The $11 billion fund is looking to hire overseas investment specialists and is mulling whether to make its first allocation to global hedge funds.
Korea’s Teachers’ Pension to set up overseas team

The Teachers’ Pension fund in Korea is seeking to set up a dedicated overseas investment team and may allocate to global hedge funds by the end of this year.

The $11 billion fund, one of two managers set up to manage the retirement savings of Korean teachers, confirms its long-term goal is to in-source all investments.

Park Min-Ho, appointed as chief investment officer last year, reveals that the fund has plans to make structural changes based on its need to expand exposure into international markets.

At present, 55% of the firm’s AUM is allocated to fixed income, of which 95% is domestically focused. Similarly it has 28% exposure to equities, but just 13% of that is invested in international markets.

Park told AsianInvestor about the fund’s aggressive plan to dilute its bond holdings to 43% and increase equities to 35% by 2017. By that time it hopes to have increased its global equities exposure by a full 10 percentage points.

“We plan to set up a dedicated overseas investment team and so are hoping to recruit more professionals with experience in investing overseas,” Park says.

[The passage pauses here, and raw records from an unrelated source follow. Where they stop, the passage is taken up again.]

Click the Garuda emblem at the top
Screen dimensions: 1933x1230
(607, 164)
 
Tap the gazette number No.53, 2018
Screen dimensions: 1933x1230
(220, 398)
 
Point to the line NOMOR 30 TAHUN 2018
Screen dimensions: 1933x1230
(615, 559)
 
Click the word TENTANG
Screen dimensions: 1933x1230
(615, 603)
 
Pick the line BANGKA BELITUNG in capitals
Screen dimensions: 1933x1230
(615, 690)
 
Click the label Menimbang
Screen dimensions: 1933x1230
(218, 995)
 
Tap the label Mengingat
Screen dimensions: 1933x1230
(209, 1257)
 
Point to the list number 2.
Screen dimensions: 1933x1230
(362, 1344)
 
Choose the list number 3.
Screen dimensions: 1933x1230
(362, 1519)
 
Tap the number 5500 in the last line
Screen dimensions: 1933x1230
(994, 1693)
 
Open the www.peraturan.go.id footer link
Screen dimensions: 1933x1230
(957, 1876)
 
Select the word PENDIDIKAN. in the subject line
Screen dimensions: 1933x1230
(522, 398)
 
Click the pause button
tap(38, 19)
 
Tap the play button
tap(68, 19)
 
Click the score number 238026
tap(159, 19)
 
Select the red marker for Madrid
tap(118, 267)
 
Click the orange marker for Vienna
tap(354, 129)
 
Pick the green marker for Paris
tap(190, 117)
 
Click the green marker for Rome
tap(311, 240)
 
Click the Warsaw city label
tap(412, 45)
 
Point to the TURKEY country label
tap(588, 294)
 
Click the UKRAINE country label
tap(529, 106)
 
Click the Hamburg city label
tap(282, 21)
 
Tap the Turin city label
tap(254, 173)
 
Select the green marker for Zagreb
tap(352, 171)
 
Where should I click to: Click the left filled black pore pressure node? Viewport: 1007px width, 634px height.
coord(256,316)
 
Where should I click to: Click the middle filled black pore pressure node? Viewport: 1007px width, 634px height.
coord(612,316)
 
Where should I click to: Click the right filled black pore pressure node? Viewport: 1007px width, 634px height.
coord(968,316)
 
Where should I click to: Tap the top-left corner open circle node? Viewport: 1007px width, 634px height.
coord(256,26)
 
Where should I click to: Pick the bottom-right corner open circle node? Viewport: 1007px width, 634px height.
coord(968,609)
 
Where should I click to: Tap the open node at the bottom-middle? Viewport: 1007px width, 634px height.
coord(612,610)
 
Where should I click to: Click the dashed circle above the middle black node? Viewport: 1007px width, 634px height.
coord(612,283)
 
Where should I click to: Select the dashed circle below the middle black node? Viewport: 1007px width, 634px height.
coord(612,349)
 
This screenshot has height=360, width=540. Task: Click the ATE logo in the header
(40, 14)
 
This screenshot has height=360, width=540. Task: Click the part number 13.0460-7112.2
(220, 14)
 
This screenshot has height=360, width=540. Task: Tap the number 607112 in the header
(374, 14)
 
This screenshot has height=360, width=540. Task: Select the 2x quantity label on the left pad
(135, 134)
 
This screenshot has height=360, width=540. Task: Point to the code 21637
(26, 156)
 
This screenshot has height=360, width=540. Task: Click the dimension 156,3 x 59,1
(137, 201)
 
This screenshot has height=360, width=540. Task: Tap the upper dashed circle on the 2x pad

“Over the medium-to-long term we want to in-source investments so our outsourcing team will eventually be dispersed internally. We want our domestic teams to be classified by asset class, and there to be a separate team for overseas investment.”

The Teachers’ Pension runs a lean operation, with just 30 employees in total, of whom 21 are investment managers and nine are strategists and support staff.

Its outsourcing team is six-strong at present. They rely on Zeroin to provide qualitative evaluation of managers and do all the qualitative assessment themselves.

In terms of alternative investments, its overall allocation stands at 16% of AUM. It plans to raise this to 20% by 2017.

Currently infrastructure makes up the largest portion of allocated capital at 35%, followed by private equity (30%), real estate (25%) and commodities/others (10%).

Park confirms that overseas private equity and overseas real estate are top of its list for future investment. But he notes, too, that the fund is open to investing in hedge funds internationally, rather than domestically.

“The Korean hedge fund market is relatively small. There is no depth. But there are plenty of good hedge fund players overseas that we would like to invest in.

“The overseas market is growing very fast and is well understood, which is one reason why we are thinking about hedge funds.

“Performance has been poor in recent times, but if the environment becomes more conducive we could get things started. We have not made any decisions yet, but before the end of this year we could have made our first hedge fund investment.”

The Teachers’ Pension was established in 1974 to improve the welfare of Korea’s private school personnel. It saw its AUM increase 3.99% last year to $11 billion.

Overall there are four Korean public pension entities: the Teachers’ Pension, the National Pension Service, Government Employees Pension Service and the Military Mutual Aid Association.